Cathie Wood: The problem is deflation, not inflation
Jackson Progress-Argus (GA)
Consumer prices jumped 8.2% in the 12 months through September, and the Federal Reserve is raising interest rates.
Famed investor Cathie Wood, chief executive of Ark Investment Management, reiterated her view Nov. 8 that deflation is the big economic concern, not inflation.
She noted in a webinar that her kind of investing, which she calls "innovation strategy" is hurting. That's because with inflation and interest rates soaring, "investors' time horizons have shortened dramatically," she said. "And that has damaged long duration strategies" like hers.
Companies in the innovation technology areas that Ark focuses on now have a market capitalization of $7 trillion, and that will jump to $210 trillion in the next eight to 10 years, Wood predicted.
This is the "flip side of the late 1990s," she said. Then, technology stock prices were soaring, but the technology wasn't ready, and prices were high. Today, it's the opposite. So it's "prime time" for her strategy, Wood said.
The recent drop of commodity prices proves that the risk from here is deflation rather than inflation, Wood said. Some commodity prices have slid 30% to 85% from their peaks.
And that will flow into consumer prices, she said. The consumer price index soared 8.2% in the 12 months through September.
PATRICK T. FALLON/AFP via Getty Images
Other Deflationary Factors
Two key elements of inflation -- wages and housing prices – are going down, Wood said. "Inflation isn't embedded." Used car prices are down 10% from their peak and can slip 25% to 50%, she said.
Also, retailers will have to discount their prices to liquidate bloated inventories, Wood said. "There's demand destruction caused by rising interest rates and also supply increases caused by higher prices."
In addition, the technologies she champions are pushing prices down, Wood said. For example, artificial intelligence (AI) training costs are down 60%. And AI will affect every industry, she said.
Wood also repeated her view that the Federal Reserve is going overboard in raising interest rates. The central bank has lifted rates by 375 basis points since March. Reports from Fed regional banks indicate output is disappointing and inflation is coming down, Wood said.
Declines in CPI
We're probably close to monthly declines in CPI, and there will likely be declines in year-to-year numbers within six to nine months, Wood said. "Then there will be talk of outright deflation."
When interest rates and inflation shift downward, investors will shift back to innovation technology stocks, she said.
Meanwhile, the mid-term elections are likely to bring a much more conservative Congress, Wood said.
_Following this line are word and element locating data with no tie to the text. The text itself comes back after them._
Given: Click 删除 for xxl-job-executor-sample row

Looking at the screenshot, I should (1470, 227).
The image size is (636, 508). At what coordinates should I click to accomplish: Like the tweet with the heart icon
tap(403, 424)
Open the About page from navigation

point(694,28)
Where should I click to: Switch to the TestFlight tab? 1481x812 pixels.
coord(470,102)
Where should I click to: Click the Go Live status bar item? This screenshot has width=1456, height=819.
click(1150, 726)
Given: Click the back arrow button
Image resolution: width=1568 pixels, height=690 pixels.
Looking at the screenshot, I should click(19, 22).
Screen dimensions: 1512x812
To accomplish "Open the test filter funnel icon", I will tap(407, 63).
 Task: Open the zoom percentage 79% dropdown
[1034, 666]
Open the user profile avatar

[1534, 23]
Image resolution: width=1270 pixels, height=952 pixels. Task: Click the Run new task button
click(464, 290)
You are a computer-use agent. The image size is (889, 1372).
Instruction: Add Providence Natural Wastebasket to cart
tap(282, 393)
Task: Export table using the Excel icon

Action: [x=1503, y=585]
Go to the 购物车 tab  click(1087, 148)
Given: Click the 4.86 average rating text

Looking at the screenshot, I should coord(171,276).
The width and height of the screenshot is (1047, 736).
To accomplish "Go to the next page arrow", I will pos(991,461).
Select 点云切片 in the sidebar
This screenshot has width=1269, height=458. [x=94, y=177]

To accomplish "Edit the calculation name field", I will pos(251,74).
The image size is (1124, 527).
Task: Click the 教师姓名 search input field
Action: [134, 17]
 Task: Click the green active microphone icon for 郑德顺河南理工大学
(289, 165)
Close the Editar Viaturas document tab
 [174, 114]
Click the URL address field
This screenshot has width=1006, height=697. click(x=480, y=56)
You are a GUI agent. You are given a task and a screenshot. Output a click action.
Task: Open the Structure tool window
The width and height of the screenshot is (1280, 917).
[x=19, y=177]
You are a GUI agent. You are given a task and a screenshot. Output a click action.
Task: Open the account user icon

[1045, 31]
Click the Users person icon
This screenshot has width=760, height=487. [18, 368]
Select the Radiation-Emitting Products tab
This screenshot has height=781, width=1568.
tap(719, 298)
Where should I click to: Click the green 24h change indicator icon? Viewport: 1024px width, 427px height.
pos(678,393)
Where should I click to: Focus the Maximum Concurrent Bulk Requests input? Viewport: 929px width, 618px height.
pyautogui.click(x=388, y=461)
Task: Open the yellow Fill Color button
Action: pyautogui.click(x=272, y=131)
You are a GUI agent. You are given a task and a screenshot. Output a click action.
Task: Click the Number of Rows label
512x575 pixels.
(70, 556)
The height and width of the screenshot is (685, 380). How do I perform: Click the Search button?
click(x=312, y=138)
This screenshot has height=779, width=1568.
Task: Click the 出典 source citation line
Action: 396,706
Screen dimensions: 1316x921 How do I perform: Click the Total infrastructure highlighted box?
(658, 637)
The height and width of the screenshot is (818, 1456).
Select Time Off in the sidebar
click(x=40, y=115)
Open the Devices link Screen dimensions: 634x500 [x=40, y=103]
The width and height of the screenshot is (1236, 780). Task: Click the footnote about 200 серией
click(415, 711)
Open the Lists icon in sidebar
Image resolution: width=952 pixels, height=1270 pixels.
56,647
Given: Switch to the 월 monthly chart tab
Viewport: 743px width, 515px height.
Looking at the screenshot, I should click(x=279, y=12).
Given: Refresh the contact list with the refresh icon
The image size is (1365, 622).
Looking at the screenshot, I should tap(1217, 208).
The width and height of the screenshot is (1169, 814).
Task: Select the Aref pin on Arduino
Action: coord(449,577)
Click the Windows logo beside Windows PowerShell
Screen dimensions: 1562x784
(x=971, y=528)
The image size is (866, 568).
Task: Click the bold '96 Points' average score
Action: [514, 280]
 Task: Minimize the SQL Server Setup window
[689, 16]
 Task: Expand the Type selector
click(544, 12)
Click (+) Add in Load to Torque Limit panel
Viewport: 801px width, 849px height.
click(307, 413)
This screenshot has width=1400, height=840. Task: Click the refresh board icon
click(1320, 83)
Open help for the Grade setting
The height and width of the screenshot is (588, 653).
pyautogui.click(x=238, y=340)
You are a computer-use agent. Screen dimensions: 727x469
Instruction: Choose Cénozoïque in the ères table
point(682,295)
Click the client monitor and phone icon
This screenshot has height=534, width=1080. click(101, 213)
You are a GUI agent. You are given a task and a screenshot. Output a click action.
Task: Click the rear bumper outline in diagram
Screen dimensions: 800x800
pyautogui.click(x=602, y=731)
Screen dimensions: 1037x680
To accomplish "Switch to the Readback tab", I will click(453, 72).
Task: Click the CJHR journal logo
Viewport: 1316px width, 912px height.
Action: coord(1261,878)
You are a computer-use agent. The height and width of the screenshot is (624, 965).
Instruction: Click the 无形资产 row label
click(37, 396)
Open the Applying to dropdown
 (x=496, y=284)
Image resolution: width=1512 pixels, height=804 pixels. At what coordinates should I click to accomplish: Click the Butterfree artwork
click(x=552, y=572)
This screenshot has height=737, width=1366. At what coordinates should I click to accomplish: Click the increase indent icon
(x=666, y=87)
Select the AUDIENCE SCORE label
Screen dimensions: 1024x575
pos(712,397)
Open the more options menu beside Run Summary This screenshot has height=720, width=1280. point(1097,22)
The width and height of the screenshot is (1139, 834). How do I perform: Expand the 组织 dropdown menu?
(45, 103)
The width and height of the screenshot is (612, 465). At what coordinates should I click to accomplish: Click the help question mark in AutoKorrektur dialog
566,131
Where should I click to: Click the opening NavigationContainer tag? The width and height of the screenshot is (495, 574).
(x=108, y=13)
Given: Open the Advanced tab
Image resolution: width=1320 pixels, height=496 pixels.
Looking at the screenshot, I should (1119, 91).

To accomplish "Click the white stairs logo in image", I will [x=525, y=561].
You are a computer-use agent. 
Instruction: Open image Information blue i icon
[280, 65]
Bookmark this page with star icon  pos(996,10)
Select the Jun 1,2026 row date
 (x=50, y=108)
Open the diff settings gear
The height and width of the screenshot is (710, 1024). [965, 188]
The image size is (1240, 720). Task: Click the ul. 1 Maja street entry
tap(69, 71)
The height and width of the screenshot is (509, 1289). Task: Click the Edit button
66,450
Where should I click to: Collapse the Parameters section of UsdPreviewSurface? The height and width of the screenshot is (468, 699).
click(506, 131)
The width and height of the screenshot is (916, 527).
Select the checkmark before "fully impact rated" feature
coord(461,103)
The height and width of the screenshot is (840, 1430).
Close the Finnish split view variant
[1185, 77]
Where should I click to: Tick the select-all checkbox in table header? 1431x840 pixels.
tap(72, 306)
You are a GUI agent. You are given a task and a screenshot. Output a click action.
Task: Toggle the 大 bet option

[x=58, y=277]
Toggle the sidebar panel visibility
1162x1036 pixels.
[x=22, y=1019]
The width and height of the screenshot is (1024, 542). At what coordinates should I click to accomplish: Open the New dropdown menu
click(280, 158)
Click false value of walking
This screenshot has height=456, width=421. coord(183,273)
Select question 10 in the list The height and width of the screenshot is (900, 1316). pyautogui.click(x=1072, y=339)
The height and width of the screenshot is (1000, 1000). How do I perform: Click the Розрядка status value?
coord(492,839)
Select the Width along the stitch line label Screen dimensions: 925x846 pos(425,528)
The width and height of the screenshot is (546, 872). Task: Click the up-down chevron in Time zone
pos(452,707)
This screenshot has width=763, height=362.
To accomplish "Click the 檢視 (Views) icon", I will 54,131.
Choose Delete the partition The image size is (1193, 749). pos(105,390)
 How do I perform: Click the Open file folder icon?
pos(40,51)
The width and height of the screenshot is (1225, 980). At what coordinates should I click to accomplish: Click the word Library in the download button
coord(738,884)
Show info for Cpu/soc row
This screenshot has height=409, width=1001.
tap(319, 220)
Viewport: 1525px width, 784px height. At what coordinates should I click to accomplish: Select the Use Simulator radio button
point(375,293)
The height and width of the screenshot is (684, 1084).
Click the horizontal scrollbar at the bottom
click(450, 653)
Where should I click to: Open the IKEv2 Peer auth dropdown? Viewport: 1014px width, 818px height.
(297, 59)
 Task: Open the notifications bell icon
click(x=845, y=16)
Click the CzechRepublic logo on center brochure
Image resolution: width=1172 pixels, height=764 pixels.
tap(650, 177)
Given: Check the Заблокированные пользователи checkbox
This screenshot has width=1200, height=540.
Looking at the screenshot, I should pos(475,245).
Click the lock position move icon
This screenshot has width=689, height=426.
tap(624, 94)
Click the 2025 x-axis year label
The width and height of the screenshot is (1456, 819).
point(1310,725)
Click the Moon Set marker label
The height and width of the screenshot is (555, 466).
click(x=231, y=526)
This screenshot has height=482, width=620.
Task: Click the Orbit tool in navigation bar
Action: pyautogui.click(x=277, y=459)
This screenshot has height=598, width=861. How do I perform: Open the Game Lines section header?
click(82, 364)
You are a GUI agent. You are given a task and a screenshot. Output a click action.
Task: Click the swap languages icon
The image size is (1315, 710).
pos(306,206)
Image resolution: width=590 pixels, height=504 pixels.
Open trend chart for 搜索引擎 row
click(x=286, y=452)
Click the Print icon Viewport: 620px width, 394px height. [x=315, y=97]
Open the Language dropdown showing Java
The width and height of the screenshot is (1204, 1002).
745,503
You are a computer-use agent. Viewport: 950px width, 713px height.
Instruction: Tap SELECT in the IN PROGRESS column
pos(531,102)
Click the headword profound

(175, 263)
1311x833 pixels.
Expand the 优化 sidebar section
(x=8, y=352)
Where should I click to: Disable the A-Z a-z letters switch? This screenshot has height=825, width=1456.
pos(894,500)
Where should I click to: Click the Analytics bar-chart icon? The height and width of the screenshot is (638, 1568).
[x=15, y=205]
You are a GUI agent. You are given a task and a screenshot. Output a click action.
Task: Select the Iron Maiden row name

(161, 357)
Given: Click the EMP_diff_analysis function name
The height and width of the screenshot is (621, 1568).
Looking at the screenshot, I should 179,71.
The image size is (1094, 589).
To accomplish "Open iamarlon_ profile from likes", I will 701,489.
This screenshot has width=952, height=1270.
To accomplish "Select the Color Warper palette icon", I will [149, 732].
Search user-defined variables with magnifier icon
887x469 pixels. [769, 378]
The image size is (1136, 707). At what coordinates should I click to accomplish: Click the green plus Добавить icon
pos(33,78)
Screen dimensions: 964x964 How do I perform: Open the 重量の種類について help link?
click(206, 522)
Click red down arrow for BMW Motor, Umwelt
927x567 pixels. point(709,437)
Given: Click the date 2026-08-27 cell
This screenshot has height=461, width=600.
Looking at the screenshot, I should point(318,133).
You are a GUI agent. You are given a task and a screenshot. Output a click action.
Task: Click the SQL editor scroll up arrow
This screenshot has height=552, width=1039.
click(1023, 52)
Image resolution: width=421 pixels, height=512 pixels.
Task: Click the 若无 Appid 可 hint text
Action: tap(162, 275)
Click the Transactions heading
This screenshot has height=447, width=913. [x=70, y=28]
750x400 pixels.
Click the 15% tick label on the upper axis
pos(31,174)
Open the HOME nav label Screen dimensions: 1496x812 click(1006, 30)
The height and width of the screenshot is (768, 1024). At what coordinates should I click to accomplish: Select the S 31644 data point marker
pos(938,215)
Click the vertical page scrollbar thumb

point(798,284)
That will likely "mean a lot of gridlock, which may not be a bad thing for markets."
The election results could produce a shift in regulatory policy, she said. "Republicans encourage all kinds of energy production to get out of inflation and protect national security." Cryptocurrency policy may turn more friendly to the industry, Wood said.
She also thinks we'll see "more friendly fiscal and monetary policy.